Chi ti fa ridere o sorridere?
«Non voglio fare l’intellettuale, ma mi fanno ridere gli scrittori, sono i miei miti… Scusate ma la presunzione è il mio marchio di fabbrica (sorride)».

Hai quasi due milioni di follower. L’uso esasperato dei social sta impoverendo la nostra cultura secondo te?
«Non fa altro che rivelarla in realtà. In Italia, dove non abbiamo molta voglia di lavorare, i social network hanno legittimato le persone a lavorare da casa facendo leva sul loro ego. Quindi i social sono diventati un mezzo per vendere la propria vita con la possibilità di monetizzare utilizzando tutto ciò che ci circonda, dai figli agli animali, alla vita privata. Ma resto del parere che la tua vita non è una professione. La professione è avere una competenza e riuscire a fare delle cose o una cosa meglio degli altri. Negli altri Paesi non c’è questo pensiero ossessivo dei social perché lì le professioni sono rimaste quelle di sempre. Al cinema, insomma, non ci deve andare chi ha i follower, ma chi scrive opere che abbiano un certo valore e che riesca a veicolare determinati messaggi».

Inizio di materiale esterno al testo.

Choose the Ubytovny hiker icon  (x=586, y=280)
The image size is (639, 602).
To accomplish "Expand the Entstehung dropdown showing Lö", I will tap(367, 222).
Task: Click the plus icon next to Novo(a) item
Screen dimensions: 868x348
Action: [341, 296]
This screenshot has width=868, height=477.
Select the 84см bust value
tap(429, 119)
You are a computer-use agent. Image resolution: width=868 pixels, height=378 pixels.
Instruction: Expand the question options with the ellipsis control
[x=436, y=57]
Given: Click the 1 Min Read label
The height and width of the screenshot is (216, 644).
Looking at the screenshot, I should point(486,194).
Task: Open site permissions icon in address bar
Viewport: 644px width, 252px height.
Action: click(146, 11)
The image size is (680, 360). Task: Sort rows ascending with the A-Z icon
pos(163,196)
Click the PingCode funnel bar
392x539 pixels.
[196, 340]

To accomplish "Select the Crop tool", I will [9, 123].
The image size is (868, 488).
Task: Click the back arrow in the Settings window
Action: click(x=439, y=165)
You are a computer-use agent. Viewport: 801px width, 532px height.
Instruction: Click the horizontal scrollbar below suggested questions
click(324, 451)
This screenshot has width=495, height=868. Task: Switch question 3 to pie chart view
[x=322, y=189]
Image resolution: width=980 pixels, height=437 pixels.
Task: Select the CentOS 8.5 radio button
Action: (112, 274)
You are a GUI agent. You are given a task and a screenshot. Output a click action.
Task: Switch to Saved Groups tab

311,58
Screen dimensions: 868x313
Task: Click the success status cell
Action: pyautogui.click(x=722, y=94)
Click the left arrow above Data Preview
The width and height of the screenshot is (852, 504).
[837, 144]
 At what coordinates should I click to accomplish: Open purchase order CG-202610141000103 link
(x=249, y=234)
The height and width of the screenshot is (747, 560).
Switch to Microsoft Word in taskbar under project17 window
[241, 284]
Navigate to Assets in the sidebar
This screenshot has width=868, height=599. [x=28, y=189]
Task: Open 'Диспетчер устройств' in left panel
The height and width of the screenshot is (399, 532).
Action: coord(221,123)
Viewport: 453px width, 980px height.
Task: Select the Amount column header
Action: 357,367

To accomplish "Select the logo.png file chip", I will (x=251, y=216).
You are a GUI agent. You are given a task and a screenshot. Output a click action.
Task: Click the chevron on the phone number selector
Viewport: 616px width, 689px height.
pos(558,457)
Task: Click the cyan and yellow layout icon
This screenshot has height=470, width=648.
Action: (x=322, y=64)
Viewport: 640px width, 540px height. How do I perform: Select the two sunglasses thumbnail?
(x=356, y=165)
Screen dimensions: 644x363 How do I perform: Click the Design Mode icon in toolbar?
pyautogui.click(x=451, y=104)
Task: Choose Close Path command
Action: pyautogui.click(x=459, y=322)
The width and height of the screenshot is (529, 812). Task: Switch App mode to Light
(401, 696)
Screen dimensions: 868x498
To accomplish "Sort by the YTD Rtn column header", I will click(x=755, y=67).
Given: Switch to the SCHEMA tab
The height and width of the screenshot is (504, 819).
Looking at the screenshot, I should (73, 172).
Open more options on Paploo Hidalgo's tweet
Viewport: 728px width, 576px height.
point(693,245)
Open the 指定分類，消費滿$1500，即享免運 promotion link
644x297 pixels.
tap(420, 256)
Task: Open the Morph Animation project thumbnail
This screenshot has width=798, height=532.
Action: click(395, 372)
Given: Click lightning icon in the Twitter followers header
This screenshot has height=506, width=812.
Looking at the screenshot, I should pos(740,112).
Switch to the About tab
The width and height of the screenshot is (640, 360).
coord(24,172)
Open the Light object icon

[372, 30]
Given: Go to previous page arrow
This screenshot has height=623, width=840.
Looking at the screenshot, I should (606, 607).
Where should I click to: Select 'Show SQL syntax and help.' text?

Questo tuo disincanto e divertente “acidità” cadono di fronte a cosa?
«L’ironia è innata e me la porto addosso da sempre. La utilizzo sin da piccolo come un’arma per allontanare le mie paure e le mie insicurezze. Serve per non impazzire. Anche nel rapporto con le donne, con la mia fidanzata di cui parlo nei miei spettacoli, non riesco a non essere me stesso e quindi ironico».

Nel tuo futuro cosa c’é?
«La mia ambizione è trasformare i miei spettacoli in concerti. Mi sento un cantautore. Esprimo il mio pensiero, parlo la mia lingua senza la musica. Spero di arrivare nei palazzetti dello sport, da solo, con luce e voce sul palco davanti a quindicimila persone… Mi piacerebbe tornare in televisione e proporre un progetto come quello che porto nelle sale. Voglio scrivere un altro romanzo».

Qualcuno ti definisce geniale…
«Non scherziamo. L’unico genio che riconosco in Italia è Paolo Villaggio. Io non faccio altro che dire le cose. Sono quello che, quando si trova in banca ed è in fila, prende la parola e gli altri gli fanno un applauso. Non sono distante dagli altri. Ne faccio parte».